Collection entries =>
§ §
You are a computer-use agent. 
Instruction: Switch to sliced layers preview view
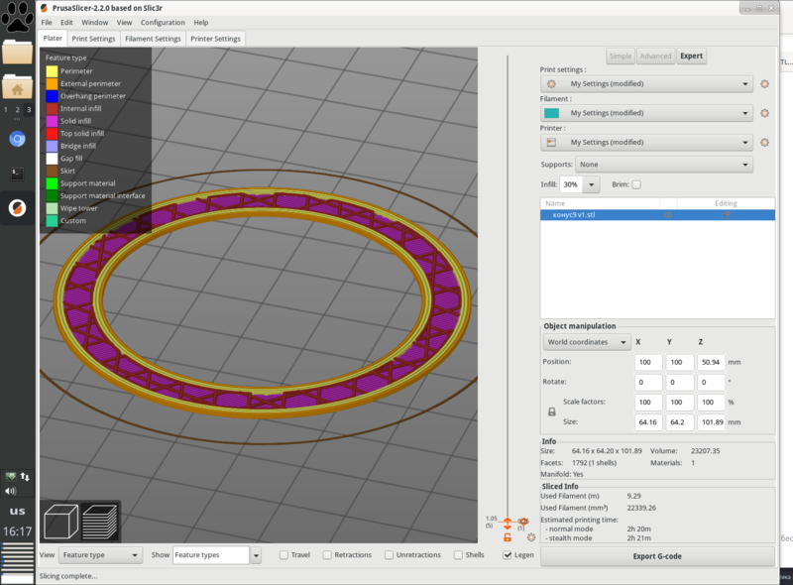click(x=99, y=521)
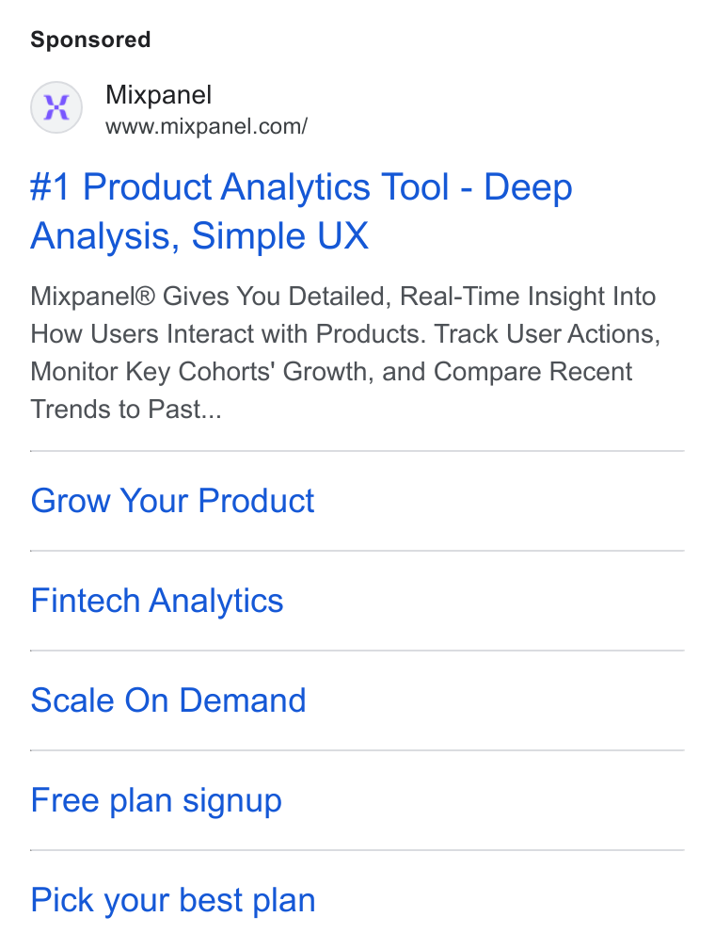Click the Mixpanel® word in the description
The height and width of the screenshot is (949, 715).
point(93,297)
§ §
What you need to do => Return the entries unchanged, save for the pictures, which do not belong in the copy.

Output for this exercise =>
You are a computer-use agent. 
Instruction: Switch to sliced layers preview view
click(x=99, y=521)
Click the Mixpanel® word in the description
The height and width of the screenshot is (949, 715).
point(93,297)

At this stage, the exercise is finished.